A pipelined CPU with bypassing, and an assembler for it.
See doc.pdf
after running make doc
, or the above doc.svg
. Some details are
omitted for clarity:
- connections to the clock tree and the reset signal
- bus sizes
- occasionnal bus resize operations
Run make asb
to compile the assembler, then run ./asb <filename>
to assemble
a program. test.asb
is provided for testing purposes.
- RF: 2^4 = 16 registers of 16 bits
- ROM: 2^12 instructions of 26 bits
- RAM: 2^12 memory cells of 16 bits
While most instructions need several small operands (src1 and src2/short immediate), a few of them need just one but full-size operand. To shorten the general instruction length, opcodes are encoded in two parts: the op field, common to all formats, and a funct field, for more operations granularity when working with small operands but inexistant when space is needed for big operands.
FMT FIELDS[LENGTH]
00 fmt[2] op[4] dest[4] src1[4] funct[2] [6] src2[4]
01 fmt[2] op[4] dest[4] src1[4] funct[2] imm[10]
10 fmt[2] op[4] dest[4] imm[16]
That gives several instructions types:
TYPE COMMENT
A need funct, fmt = 00 or 01
B need full-size immediate, fmt = 10
C others, fmt = 00 or 10
OP TYPE FUNCT MNEMONIC COMMENT
0000 A bitwise operations
00 not
01 and
10 or
11 xor
0001 A shift operations
00 rls
01 lls
0010 A arithmetic operations
00 add
01 sub
10 mul
0011 A stack manipulation
00 pop
01 read
10 push
0100 B jmp
0101 C mov
0110 B call
0111 C ret
Pseudo-instructions understood by the assembler:
- inc, dec
- beq, bne, bgt, bge, blt, ble
For compactness, conditionnal and unconditionnal jumps are encoded with the same instruction (op = 0100). More precisely, all jumps are conditionnal, with the condition being trivially true for "unconditionnal" jumps.
Conditions are encoded as a bit mask in the dest field. It can be seen as an array of recquirements flags. For example, 0000 corresponds to the absence of recquirements (unconditionnal jump), while 0110 recquires both "non equal" and "greater than or equal" comparisons, meaning "stricly greater than" and used with the pseudo-instruction "bgt" (branch greater than).

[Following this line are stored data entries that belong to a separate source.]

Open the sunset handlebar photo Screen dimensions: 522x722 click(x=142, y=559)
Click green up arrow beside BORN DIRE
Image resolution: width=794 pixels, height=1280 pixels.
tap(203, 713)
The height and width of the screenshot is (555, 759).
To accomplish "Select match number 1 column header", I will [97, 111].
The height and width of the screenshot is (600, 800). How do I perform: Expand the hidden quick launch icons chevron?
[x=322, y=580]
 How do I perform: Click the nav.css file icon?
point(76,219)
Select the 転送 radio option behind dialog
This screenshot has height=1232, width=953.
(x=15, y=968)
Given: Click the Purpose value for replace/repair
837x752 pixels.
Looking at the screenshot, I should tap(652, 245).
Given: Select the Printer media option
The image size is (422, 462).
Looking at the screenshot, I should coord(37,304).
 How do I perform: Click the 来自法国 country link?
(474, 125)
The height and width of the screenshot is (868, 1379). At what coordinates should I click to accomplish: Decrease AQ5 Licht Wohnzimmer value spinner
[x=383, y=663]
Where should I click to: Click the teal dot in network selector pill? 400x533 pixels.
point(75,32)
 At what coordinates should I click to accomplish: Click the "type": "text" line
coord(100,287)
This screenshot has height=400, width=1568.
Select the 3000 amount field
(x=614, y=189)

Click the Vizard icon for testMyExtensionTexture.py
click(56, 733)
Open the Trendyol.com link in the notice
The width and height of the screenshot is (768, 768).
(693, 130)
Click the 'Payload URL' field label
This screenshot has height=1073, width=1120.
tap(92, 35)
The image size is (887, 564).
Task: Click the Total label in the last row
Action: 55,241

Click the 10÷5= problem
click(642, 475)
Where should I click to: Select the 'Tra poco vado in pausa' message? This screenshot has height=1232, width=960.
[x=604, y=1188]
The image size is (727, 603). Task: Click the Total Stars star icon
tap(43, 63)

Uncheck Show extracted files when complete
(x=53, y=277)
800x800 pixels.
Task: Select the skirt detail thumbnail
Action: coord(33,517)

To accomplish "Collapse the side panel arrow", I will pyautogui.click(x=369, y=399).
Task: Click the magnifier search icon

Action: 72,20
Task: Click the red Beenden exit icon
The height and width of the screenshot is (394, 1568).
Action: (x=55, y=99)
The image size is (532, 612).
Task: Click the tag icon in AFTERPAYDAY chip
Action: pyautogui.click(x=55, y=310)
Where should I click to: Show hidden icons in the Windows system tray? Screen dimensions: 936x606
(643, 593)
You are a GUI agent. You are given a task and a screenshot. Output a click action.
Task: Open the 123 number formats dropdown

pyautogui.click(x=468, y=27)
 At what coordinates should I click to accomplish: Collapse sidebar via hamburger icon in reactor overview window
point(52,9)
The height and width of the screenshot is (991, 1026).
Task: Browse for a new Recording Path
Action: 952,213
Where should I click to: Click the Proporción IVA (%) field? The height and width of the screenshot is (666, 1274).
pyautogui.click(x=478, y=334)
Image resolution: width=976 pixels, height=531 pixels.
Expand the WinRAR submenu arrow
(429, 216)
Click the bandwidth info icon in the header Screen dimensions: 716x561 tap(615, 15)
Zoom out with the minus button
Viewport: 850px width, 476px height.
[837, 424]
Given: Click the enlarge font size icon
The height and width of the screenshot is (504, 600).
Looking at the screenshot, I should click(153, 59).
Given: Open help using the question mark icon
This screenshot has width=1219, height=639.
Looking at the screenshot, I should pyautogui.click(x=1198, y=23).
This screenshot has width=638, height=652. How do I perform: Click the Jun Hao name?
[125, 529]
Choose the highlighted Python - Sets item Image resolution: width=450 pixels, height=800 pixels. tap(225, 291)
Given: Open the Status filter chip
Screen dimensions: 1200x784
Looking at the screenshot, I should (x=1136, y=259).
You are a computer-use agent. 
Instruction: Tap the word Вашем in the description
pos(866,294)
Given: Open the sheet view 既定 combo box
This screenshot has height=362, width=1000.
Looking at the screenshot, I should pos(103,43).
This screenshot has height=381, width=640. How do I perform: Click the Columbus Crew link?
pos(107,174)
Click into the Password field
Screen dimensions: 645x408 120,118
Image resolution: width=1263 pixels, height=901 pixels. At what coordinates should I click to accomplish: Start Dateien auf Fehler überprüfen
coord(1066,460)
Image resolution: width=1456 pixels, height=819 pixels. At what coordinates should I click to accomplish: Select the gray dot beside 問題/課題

This thinking process is to be handled by the assembler, not the user, thanks to the set of conditionnal jump pseudo-instructions (beq, bne, bgt, bge, blt, ble) and the unconditionnal jump instruction jmp.
The read instruction (op = 0011, funct = 01) read a value in the stack at an arbitrary depth, specified in the immediate field or stored in the src2 register, without modifying the stack. It is helpful for function calls: push parameters on the stack and read them when needed (the compiler know the stack state and thus can compute at compile time the depth of each parameter at any moment).